Хлебник побежал в склад.
— Ли-ур-ли-бе-бе-бе-бя-бя-бя, — неподражаемо, до самых низких звуков опускаясь, проблеяла ему вдогон дуда. Словно огромный глупый баран давал Богу содухи.
...Немного погодя друзья спустились ниже Коложской церкви к Неману. Широкий, стремительно-прекрасный, прозрачный, он летел, как стрела. Лучи солнца играли на течении, на куполах Коложи, на свинцовых, позолоченных рамах в её окнах, на оливково-зелёных, коричневых, радужных крестах из майолики, на кровлях и крестах Борисоглебского монастыря. На недалёкой деревянной звоннице «Елене», построенной на средства жены бывшего великого князя, блестели пожертвованные ею колокола. Много. Десятка два.
Несколько молодых мнихов-живописцев из монастырской школы сидели на солнышке, копошились с красками в деревянных ложечках, в половинках яичных скорлупок, в чашечках, размером в напёрсток. Рисовали что-то на досках, тюкали чеканчиками по золоту и серебру.
— Тоже рады теплоте, — сказал изнеженно дударь. — Божьему солнышку.
— А они что, не люди? — улыбнулся Клеоник.

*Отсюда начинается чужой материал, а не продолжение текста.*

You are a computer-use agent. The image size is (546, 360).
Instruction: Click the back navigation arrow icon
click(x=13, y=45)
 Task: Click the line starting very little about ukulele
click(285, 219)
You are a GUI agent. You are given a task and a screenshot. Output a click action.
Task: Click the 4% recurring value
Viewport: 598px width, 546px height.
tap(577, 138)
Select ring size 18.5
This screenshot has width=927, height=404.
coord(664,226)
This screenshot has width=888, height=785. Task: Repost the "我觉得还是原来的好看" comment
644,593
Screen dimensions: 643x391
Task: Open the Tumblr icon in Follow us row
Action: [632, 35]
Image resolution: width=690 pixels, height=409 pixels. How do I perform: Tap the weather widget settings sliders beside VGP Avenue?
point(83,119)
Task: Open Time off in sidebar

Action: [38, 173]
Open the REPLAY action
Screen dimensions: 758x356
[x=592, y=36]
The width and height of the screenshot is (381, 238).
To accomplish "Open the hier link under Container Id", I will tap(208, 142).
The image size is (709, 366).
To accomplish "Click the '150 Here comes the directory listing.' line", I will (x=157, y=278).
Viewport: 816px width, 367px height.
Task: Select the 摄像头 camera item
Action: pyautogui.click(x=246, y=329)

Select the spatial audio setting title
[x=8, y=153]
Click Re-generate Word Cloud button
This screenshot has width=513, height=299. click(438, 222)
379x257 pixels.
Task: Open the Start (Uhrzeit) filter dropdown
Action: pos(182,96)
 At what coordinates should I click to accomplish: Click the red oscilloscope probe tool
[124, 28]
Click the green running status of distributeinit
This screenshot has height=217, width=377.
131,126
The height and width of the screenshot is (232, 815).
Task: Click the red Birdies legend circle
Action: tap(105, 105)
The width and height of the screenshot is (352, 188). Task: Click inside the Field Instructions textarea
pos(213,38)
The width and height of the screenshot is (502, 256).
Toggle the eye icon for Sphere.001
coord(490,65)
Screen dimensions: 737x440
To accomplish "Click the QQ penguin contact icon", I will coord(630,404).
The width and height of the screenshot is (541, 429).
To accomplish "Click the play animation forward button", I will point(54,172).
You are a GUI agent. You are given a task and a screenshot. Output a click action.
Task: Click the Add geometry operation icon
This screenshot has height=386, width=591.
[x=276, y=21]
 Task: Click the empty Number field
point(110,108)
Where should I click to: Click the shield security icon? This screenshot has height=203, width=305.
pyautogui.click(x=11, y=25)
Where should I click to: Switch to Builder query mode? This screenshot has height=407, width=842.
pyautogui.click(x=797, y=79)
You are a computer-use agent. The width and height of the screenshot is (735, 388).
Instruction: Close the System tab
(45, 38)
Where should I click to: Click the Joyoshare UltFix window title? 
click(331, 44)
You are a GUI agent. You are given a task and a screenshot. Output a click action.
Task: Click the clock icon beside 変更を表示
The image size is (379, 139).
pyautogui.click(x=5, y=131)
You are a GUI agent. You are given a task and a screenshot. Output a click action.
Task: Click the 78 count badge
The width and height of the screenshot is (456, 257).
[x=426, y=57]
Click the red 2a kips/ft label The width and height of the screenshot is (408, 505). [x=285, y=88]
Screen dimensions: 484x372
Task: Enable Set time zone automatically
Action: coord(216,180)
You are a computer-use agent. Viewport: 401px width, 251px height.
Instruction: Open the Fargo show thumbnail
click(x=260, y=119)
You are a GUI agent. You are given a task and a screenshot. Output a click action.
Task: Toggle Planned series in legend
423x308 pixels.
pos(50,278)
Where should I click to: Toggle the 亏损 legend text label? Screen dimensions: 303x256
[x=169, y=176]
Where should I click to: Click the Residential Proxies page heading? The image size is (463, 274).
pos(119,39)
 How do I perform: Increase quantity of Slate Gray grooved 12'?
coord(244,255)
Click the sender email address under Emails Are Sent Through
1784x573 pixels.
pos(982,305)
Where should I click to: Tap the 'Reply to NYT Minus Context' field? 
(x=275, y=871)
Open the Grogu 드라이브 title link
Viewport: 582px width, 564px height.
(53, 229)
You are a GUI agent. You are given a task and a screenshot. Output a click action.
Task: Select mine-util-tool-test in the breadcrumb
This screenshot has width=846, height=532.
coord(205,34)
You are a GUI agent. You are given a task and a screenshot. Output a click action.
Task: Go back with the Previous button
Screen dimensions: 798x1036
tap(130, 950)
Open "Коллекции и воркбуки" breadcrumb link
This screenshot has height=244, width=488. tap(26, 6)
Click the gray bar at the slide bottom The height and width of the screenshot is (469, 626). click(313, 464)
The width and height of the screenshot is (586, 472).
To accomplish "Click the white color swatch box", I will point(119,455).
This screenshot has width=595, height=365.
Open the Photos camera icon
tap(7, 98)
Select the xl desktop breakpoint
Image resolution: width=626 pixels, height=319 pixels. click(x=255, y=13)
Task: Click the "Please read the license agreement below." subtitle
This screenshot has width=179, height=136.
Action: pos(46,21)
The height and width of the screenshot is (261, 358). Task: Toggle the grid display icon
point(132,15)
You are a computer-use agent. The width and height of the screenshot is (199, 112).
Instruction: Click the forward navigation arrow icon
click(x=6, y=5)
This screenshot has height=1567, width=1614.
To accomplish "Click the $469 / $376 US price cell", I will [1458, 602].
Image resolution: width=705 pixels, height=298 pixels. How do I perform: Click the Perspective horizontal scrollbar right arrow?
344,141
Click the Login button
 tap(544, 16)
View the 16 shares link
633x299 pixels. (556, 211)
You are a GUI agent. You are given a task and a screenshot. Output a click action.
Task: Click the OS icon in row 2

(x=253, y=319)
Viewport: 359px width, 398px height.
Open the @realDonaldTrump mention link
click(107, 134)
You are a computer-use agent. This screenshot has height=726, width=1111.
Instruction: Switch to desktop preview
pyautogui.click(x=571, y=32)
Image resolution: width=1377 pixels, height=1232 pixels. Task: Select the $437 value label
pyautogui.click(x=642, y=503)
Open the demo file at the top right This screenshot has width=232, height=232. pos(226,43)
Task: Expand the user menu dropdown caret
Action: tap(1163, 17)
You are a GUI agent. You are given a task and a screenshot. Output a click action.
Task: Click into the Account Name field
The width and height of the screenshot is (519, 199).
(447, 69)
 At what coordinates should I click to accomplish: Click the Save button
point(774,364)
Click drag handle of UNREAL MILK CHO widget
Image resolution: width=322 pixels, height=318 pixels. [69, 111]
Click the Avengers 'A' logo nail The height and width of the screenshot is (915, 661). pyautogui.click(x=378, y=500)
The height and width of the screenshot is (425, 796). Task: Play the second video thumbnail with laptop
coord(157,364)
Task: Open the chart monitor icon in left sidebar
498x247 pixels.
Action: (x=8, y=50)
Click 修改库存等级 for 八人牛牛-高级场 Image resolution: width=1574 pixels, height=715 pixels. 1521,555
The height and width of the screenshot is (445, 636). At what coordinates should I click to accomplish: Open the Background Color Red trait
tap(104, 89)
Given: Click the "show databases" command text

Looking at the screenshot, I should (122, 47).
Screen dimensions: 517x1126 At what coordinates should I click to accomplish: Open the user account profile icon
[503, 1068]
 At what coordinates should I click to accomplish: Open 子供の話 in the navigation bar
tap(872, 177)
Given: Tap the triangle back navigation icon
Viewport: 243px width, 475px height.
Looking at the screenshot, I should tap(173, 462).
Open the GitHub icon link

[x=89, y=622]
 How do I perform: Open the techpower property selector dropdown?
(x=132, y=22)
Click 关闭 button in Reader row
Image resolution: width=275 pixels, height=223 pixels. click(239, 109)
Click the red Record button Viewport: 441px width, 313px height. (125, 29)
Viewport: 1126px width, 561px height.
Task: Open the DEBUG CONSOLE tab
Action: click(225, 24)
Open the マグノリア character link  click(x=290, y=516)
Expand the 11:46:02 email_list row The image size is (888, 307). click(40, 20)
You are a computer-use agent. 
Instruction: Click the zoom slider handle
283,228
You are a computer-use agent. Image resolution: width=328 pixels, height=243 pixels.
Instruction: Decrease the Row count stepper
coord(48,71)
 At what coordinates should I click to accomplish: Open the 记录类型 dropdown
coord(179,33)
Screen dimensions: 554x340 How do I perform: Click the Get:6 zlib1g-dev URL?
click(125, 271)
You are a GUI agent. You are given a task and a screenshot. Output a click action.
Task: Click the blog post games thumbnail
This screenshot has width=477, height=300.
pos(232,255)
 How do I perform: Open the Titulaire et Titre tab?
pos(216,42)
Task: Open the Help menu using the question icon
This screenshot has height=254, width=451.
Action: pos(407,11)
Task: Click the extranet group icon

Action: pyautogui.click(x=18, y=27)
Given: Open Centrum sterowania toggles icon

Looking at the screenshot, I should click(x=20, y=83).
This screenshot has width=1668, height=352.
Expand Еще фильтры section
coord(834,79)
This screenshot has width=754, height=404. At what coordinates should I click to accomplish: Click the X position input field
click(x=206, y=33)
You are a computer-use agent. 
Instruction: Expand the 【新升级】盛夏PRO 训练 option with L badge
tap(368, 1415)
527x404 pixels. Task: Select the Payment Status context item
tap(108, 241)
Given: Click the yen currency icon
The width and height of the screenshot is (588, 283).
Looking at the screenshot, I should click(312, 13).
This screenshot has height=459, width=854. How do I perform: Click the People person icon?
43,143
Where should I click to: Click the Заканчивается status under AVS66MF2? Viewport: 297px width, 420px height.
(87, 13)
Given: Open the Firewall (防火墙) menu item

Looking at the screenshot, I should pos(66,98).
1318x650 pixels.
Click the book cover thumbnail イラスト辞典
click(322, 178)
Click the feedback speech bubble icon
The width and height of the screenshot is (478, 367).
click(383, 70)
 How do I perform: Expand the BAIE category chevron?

— Так вы ведь друг дружку не считаете людьми, — буркнул Турай.
Кузнец покосился на него.
— Они — люди, — промолвил резчик. — И страшно способные люди. У меня с ними больше братства, чем хотя бы с тем... капелланом Босяцким. Неприятно мне, когда смотрю я в его глаза. Он что-то такое тайное, страшное.
— Брось, — высказался Марко. — Что он, от веры может нас отвести? Мы вас не трогаем, а вы нас не трогаете.
— Мы не трогаем. Они могут затронуть.
— Они? — улыбнулся Марко. — Слабые? Сколько их на Городню?
— А «Анну» они, слабые, уже отняли у вас. И писарь Богуш, с согласия короля, в их пользу бывшим Спасоиконопреображением поступился.
— Так он ведь тебе лучше...
— Мне он не лучше. Мне будет худо, если святое наше равновесие они нарушат. Если ты за рёбра повиснешь, а я, католик, за компанию с тобой. Как друг. Слыхал, глашатаи сегодня что кричали? Мышей судят. Якобы попытка. А доказательная инквизиция гулять пошла. Молодой Бекеш был в Италии, в Риме. Ужас там творится.
— И наши не лучше, — возразил Турай.
— Правильно. Но «наши» далеко, — продолжил Вестун. — А эти ближе и ближе. Так что там говорил Бекеш?